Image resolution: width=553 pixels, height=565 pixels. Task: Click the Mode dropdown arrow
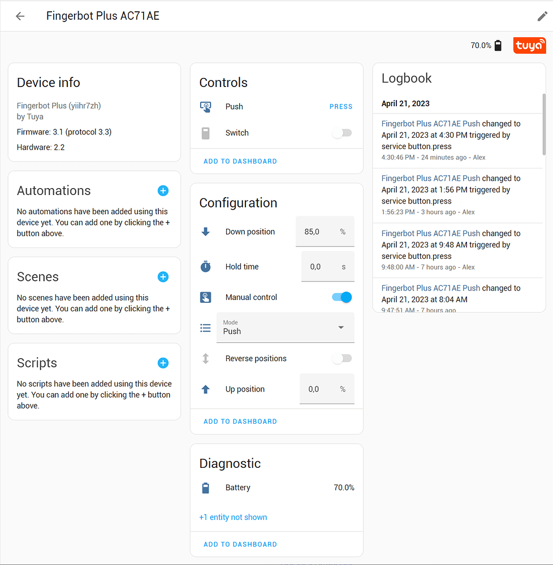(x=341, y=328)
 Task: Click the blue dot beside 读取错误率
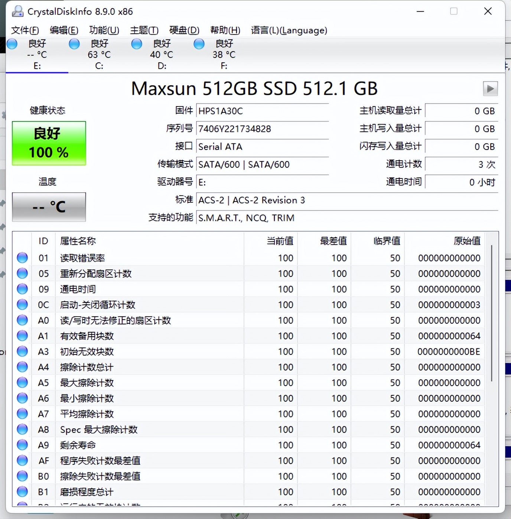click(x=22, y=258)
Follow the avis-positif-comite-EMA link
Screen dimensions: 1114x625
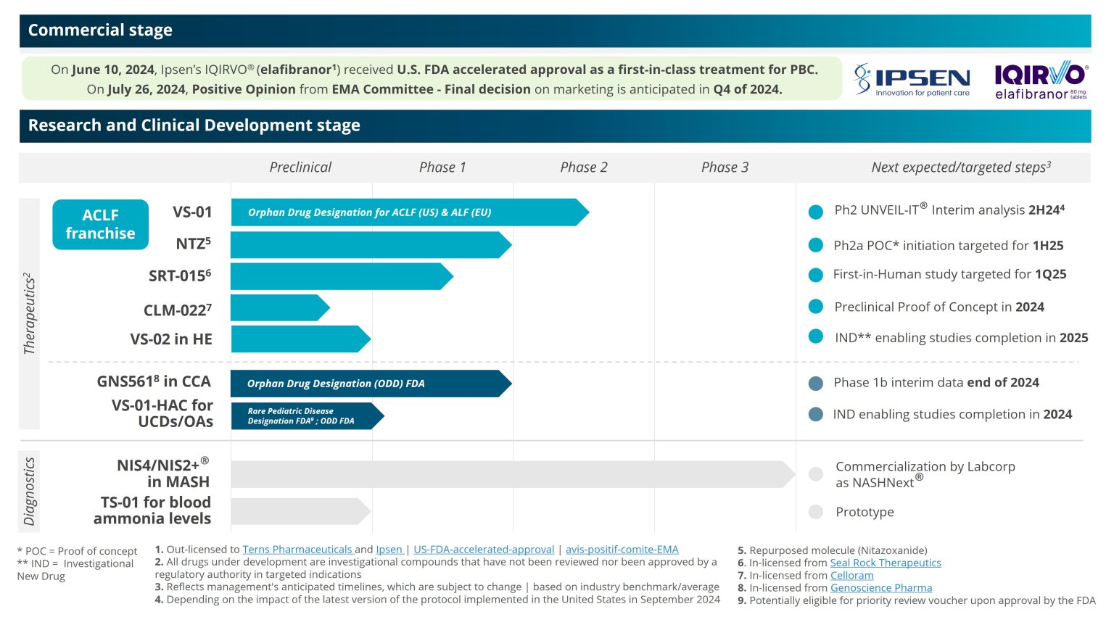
--
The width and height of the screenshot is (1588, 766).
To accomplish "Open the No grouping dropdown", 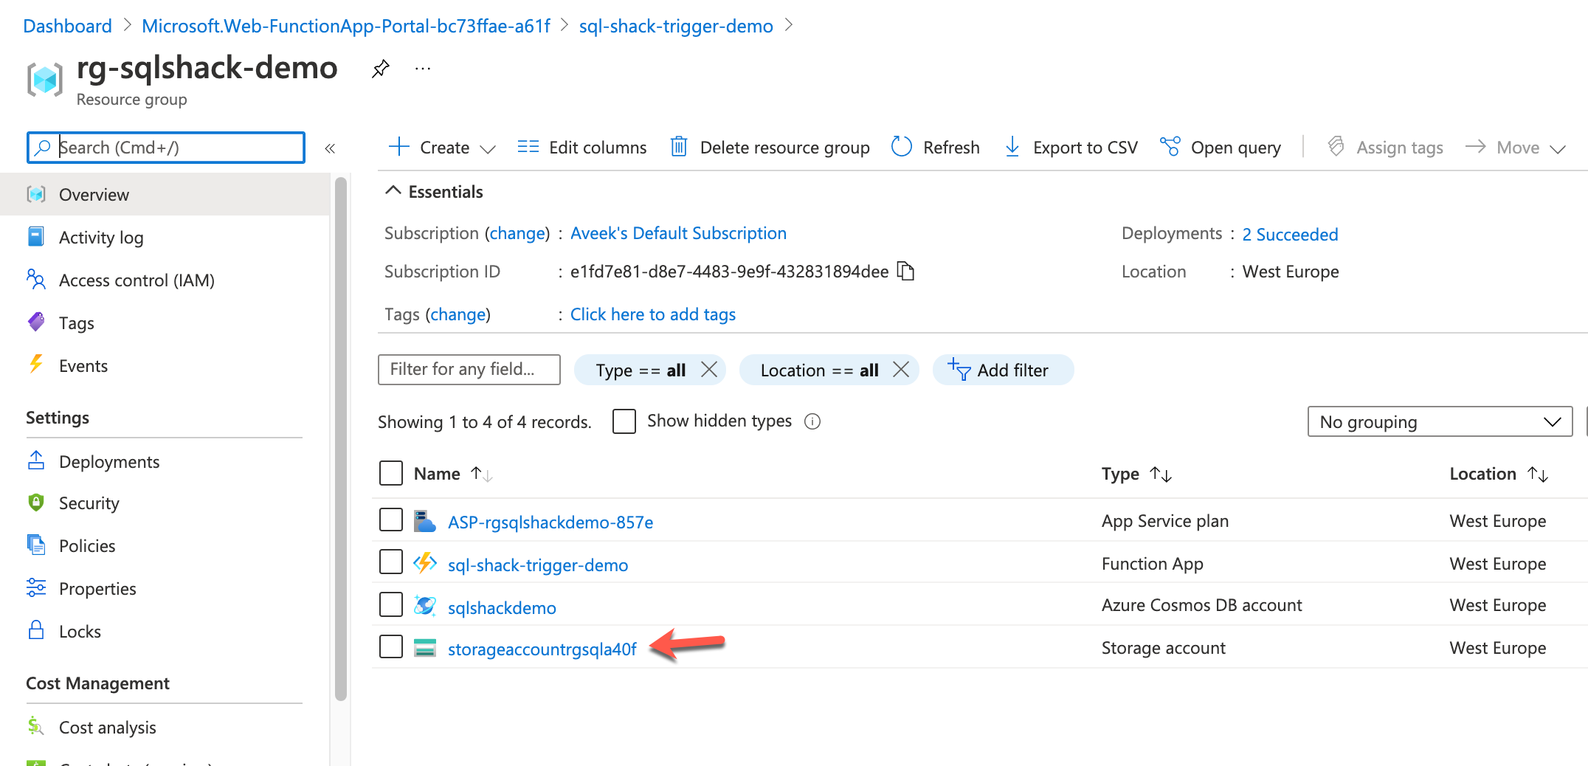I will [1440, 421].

» ASSIGNED TASK:
Could you write out, exactly as they stand, only the lines above that begin at the line with "Follow the avis-positif-comite-EMA link" and stop after the line with "Screen dimensions: 1114x625"?

» SOLUTION TO THE EXERCISE:
Follow the avis-positif-comite-EMA link
Screen dimensions: 1114x625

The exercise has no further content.